SC efgartigimod is co-formulated with recombinant human hyaluronidase PH20 (rHuPH20), Halozyme’s ENHANZE® drug supply expertise. ENHANZE facilitates the subcutaneous injection supply of biologics which might be usually administered by way of intravenous (IV) infusion.
“Our vision for the gMG program is to deliver the broadest treatment offering for people living with this debilitating, and often overlooked disease. Every individual experiences gMG differently, which is why we’re excited about the possibility of introducing multiple ways to meet the needs of patients, including with route of administration and dosing schedule,” stated Tim Van Hauwermeiren, Chief Executive Officer of argenx. “The submission of this BLA is the latest milestone in honoring our commitment to the gMG patient community. We look forward to working closely with the agency through the BLA review process and to potentially bringing forth another first-in-class option for gMG patients.”
The BLA submission bundle consists of information from the Phase 3 ADAPT-SC research evaluating the noninferiority of the pharmacodynamic (PD) impact of SC efgartigimod as in contrast with intravenously administered VYVGART in grownup sufferers with gMG. The majority of enrolled sufferers have been optimistic for acetylcholine receptor (AChR) antibodies, however the trial additionally included sufferers the place AChR antibodies weren’t detected.

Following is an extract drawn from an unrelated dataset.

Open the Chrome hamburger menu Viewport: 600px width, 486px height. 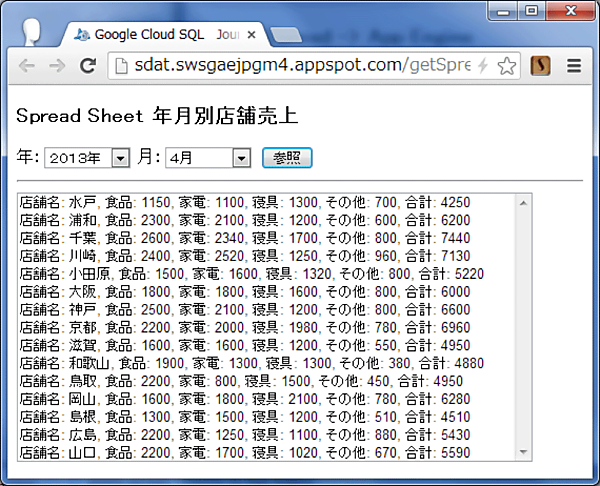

ADAPT-SC met its major endpoint (p< 0.0001) of complete IgG discount from baseline at day 29 demonstrating noninferiority of SC efgartigimod to VYVGART. Patients handled with SC efgartigimod achieved imply complete IgG discount of 66.4% from baseline at day 29, in contrast to 62.2% discount with VYVGART. Results have been constant throughout the general inhabitants, together with these with AChR antibodies and sufferers the place AChR antibodies weren’t detected. Further, 69.1% of sufferers handled with SC efgartigimod have been responders on the Myasthenia Gravis Activities of Daily Living (MG-ADL) rating. Responders are outlined as having not less than a two-point enchancment on the MG-ADL rating for not less than 4 consecutive weeks. 65.5% of sufferers handled with SC efgartigimod have been responders on the Quantitative Myasthenia Gravis (QMG) rating. Responders are outlined as having not less than a three-point enchancment on the QMG rating for not less than 4 consecutive weeks. Minimal symptom expression (MSE), a measure of symptom-free standing, was achieved in 37% of SC efgartigimod-treated sufferers after one therapy cycle. Onset of impact was additionally in step with the Phase 3 ADAPT research.
The security profile for SC efgartigimod was in step with the ADAPT research. It was usually well-tolerated; probably the most frequent opposed occasion being injection web site reactions (ISRs), generally noticed with biologics administered subcutaneously. All ISRs have been gentle to average and resolved over time. After finishing ADAPT-SC, 95% of contributors entered ADAPT-SC+, a three-year open-label extension research evaluating the long-term security and tolerability of SC efgartigimod.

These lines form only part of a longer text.